The art world should not be where creatives go to die. It should be where they are stimulated, encouraged, developed, supported, managed, dispatched, engaged and celebrated. It should be where those with its rare gifts can be properly trained and adequately compensated to inspire many more of us than art reaches. It should be where entrepreneurs find the open and searching minds they need to make better products and services for our constantly evolving needs. It should be the very hub of human creativity, not just the hall of its appearances.

The art world needs to be a bigger tent; what if it expanded its understanding of art and returned it to its ancient origins as the commons of creativity?
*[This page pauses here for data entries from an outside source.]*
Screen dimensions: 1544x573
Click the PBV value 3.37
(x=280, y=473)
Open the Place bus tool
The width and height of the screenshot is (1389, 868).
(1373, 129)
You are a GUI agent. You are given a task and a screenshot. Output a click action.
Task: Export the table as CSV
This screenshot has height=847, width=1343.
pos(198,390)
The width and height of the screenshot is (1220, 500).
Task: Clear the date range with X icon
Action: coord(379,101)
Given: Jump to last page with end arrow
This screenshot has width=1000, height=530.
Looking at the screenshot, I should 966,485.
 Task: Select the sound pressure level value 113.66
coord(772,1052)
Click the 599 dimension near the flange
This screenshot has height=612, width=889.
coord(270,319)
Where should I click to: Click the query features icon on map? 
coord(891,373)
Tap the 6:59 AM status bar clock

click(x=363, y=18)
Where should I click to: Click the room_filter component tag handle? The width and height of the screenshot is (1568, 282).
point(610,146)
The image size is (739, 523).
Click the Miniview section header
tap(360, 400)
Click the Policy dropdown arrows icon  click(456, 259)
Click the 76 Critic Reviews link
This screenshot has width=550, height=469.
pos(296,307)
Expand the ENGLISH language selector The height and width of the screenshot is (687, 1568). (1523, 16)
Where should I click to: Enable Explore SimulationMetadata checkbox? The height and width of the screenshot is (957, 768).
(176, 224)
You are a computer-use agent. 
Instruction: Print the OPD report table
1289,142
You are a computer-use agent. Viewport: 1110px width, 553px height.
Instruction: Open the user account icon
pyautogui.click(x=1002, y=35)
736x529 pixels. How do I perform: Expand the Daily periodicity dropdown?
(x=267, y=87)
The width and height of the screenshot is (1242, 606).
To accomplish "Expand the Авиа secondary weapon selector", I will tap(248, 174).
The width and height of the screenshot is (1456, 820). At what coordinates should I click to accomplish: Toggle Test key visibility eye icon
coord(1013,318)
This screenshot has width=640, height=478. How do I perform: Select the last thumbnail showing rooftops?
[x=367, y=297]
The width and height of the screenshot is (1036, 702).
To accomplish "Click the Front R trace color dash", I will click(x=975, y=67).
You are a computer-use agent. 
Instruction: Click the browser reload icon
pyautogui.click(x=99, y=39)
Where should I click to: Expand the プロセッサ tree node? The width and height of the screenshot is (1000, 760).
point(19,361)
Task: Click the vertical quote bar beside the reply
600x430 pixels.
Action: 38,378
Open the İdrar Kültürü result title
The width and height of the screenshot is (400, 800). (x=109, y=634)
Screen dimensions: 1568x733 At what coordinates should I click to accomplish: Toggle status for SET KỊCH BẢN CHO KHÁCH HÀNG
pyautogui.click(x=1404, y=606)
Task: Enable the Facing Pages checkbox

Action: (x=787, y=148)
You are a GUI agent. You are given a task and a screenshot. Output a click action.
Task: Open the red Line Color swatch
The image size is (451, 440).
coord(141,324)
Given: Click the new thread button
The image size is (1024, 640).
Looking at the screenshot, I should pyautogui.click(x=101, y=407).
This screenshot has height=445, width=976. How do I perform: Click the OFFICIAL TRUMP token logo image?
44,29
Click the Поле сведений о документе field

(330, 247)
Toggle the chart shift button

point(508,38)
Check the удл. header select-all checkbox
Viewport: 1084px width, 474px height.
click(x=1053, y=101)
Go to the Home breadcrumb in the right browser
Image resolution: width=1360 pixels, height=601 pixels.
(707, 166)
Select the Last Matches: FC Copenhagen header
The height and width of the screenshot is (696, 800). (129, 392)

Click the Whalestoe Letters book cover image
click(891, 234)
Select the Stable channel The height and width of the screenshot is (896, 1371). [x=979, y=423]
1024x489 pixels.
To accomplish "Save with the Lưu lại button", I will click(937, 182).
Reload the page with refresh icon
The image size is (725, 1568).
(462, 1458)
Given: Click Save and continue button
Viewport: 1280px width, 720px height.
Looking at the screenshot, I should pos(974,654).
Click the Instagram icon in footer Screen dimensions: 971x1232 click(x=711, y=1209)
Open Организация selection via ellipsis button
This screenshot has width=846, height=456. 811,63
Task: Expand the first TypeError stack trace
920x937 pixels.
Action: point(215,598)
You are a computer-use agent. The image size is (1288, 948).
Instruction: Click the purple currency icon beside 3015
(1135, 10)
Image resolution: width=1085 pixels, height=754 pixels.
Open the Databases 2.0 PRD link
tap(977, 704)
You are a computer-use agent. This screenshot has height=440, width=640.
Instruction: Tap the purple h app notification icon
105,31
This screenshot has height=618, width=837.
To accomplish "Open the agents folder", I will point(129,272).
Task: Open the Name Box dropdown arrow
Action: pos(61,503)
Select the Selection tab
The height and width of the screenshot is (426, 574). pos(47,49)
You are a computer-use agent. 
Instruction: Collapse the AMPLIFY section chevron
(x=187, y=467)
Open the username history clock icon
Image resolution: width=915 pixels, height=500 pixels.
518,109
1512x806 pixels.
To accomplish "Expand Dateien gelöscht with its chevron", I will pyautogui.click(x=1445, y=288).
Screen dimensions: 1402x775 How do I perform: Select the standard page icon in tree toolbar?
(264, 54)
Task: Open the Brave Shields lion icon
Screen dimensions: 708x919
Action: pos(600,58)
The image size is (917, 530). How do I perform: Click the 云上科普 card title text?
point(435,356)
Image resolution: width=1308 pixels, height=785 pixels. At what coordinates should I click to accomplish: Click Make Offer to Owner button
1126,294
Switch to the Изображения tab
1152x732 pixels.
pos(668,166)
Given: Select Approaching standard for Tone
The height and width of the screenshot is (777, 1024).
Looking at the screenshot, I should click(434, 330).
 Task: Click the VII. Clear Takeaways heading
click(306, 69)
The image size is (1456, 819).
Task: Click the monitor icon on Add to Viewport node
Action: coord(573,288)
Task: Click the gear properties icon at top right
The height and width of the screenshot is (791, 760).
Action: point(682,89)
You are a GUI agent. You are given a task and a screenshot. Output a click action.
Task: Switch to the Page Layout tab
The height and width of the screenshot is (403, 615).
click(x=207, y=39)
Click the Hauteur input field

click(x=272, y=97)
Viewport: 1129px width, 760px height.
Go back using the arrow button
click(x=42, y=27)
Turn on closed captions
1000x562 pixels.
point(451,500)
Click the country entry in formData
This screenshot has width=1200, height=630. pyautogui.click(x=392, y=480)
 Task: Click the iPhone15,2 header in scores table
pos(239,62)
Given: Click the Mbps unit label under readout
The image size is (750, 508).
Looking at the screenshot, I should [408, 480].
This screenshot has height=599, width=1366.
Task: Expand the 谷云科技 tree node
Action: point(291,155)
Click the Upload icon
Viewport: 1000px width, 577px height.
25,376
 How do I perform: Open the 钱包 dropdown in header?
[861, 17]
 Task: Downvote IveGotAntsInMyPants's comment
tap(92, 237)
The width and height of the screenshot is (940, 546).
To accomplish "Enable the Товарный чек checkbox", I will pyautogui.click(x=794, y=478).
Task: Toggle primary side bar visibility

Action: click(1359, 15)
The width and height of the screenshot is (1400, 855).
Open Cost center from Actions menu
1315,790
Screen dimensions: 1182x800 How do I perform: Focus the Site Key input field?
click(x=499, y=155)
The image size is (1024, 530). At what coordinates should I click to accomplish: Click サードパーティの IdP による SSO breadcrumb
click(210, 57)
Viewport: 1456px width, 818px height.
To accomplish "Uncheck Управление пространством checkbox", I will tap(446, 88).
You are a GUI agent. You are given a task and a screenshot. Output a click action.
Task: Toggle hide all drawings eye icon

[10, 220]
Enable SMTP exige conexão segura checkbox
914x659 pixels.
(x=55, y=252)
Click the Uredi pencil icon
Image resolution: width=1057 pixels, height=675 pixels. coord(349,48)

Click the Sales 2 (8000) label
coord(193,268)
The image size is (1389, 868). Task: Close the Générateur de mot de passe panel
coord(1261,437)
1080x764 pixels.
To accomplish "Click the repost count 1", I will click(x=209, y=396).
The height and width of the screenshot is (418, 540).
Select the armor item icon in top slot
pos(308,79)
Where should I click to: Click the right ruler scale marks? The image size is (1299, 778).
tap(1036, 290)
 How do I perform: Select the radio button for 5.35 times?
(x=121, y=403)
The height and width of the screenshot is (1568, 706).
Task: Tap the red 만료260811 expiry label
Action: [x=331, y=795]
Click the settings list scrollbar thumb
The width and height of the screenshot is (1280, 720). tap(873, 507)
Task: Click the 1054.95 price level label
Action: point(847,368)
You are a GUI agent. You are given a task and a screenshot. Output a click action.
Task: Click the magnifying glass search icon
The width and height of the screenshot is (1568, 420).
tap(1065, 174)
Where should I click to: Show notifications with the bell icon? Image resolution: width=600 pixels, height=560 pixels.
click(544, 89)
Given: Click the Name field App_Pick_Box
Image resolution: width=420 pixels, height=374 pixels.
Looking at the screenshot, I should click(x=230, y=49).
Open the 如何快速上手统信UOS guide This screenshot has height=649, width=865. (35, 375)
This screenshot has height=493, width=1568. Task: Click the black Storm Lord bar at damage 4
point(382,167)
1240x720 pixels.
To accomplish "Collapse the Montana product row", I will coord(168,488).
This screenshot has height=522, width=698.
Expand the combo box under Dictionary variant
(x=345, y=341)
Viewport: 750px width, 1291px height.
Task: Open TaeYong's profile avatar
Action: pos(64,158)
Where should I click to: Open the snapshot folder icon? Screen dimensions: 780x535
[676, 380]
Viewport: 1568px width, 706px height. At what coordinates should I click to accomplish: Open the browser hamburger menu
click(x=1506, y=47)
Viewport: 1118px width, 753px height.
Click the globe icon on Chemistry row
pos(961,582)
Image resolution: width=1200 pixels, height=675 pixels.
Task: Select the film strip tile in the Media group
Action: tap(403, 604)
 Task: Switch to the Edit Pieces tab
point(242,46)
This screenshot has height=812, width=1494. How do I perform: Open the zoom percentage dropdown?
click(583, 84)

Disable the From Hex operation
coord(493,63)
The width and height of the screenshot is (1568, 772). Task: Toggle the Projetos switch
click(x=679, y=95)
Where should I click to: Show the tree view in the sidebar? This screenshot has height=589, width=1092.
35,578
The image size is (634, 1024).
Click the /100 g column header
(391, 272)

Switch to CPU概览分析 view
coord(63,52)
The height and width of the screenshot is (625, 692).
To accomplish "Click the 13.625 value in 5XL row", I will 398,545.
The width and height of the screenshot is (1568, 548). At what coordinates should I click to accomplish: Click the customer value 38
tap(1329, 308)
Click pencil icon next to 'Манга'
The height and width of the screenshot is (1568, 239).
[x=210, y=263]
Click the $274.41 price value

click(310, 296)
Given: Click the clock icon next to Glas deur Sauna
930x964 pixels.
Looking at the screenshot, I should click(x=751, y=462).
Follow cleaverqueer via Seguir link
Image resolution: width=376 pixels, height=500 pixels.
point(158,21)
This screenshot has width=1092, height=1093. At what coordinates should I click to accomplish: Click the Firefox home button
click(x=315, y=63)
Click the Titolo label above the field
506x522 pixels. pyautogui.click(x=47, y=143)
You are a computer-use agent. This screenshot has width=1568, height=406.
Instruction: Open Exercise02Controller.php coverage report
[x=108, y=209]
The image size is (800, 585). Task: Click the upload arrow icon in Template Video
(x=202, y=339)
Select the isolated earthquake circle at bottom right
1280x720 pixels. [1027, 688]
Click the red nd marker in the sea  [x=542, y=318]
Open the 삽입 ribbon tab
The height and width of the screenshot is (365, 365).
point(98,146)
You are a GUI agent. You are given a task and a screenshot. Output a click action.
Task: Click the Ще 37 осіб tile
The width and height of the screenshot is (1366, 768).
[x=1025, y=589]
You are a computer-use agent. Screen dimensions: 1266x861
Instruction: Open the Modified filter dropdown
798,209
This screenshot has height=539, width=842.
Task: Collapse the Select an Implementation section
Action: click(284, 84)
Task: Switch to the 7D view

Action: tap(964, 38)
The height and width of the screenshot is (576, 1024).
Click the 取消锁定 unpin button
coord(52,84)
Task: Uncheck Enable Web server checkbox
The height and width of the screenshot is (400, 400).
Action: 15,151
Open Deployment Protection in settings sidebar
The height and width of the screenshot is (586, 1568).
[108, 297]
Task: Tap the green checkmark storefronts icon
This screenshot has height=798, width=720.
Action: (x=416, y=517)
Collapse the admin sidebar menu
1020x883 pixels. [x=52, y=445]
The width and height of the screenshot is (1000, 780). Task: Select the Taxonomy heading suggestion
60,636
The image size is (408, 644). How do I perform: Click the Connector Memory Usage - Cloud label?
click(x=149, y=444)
And we really must deliver a much bigger audience to advanced art, the kind you see in our small, underfunded contemporary art museums entirely dedicated to creativity in its limitless forms. Such institutions are crucial to a thriving society. Every child should be taught the basic skills to take advantage of contemporary art and put art museums to a lifetime of constructive personal use. Surely there is no better place to frequent if you want your kid, or yourself, to think more like an obstacle-busting generalist?

We should start treating contemporary art museums less like showrooms and more like research institutes and training facilities. They are already agoras of genius and of wonder, places where your brain can get a good workout and where you can actually see what creativity looks like. These are the places where thinking happens, by artists of course, but especially by viewers.

Through these institutions, other professionals might connect with the eminent generalists that art nurtures to be their thinking partners. Imagine tackling a vexing problem with someone as intelligent as you are and acquainted with your frame of reference, but who thinks very differently and has a broader range of experience. In this way, we might introduce more cognitive diversity into our specialist strongholds, we might stand a better chance of fixing what’s broke. If we could figure out how to fund eminent generalist creativity directly, rather than only indirectly through its souvenirs, more than just the art world would change.

With some tweaking of education, a bit of vision and a fresh financial plan, art could become more than the cerebral paradise it has long been, it could become creativity’s home base, the R&D of everything. Let’s move in that direction.